Amongst Eldon's humorous answers to applications for preferment should be remembered his letter to Dr. Fisher of the Charterhouse: on one side of a sheet of paper, "Dear Fisher, I cannot, to-day, give you the preferment for which you ask.—I remain your sincere friend, Eldon.Turn over;" and on the other side, "I gave it to you yesterday." This note reminds us of Erskine's reply to Sir John Sinclair's solicitation for a subscription to the testimonial which Sir John invited the nation to present to himself. On the one side of a sheet of paper it ran, "My dear Sir John, I am certain there are few in this kingdom who set a higher value on your services than myself, and I have the honor to subscribe," and on the other side it concluded, "myself your obedient faithful servant, Erskine."

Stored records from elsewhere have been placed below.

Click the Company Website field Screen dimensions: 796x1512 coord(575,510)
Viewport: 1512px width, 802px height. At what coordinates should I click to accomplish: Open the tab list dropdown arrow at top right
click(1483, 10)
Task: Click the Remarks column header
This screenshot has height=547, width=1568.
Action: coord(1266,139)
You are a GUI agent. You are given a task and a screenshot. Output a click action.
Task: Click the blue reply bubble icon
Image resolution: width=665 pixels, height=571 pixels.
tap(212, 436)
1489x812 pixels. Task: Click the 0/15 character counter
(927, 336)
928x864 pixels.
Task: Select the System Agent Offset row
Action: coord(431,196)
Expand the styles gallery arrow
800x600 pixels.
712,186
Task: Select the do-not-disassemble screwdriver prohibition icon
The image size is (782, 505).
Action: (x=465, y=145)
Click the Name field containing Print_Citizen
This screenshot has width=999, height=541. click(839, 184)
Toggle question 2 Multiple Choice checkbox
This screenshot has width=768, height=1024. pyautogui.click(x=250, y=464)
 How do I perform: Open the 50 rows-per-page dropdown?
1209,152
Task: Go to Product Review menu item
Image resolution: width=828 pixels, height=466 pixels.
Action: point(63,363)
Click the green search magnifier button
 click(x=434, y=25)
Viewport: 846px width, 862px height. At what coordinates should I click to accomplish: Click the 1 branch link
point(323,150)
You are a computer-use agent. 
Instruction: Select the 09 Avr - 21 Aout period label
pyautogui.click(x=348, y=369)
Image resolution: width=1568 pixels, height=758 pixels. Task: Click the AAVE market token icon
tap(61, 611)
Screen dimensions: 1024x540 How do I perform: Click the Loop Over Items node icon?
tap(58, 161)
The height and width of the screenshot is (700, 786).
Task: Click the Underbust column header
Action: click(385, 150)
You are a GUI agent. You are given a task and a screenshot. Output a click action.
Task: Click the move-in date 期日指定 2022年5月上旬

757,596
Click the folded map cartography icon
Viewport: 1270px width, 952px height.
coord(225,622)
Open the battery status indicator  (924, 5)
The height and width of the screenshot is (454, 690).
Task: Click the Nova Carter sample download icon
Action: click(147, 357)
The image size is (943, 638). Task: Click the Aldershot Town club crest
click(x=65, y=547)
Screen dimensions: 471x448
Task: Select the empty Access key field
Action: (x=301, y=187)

[35] Swithin was tutor to Ethelwulf and Alfred. Becket was tutor to Henry II.'s eldest son. Wolsey—who took delight in discharging scholastic functions from the days when he birched schoolboys at Magdalen College, Oxford, till the time when in the plenitude of his grandeur he framed regulations for Dean Colet's school of St. Paul's and wrote an introduction to a Latin Grammar for the use of children—acted as educational director to the Princess Mary, and superintended the studies of Henry VIII.'s natural son, the Earl of Richmond. Amongst pedagogue-chancellors, by license of fancy, may be included the Earl of Clarendon, whose enemies used to charge him with 'playing the schoolmaster to his king,' and in their desire to bring him into disfavor at court used to announce his approach to Charles II. by saying, "Here comes your schoolmaster."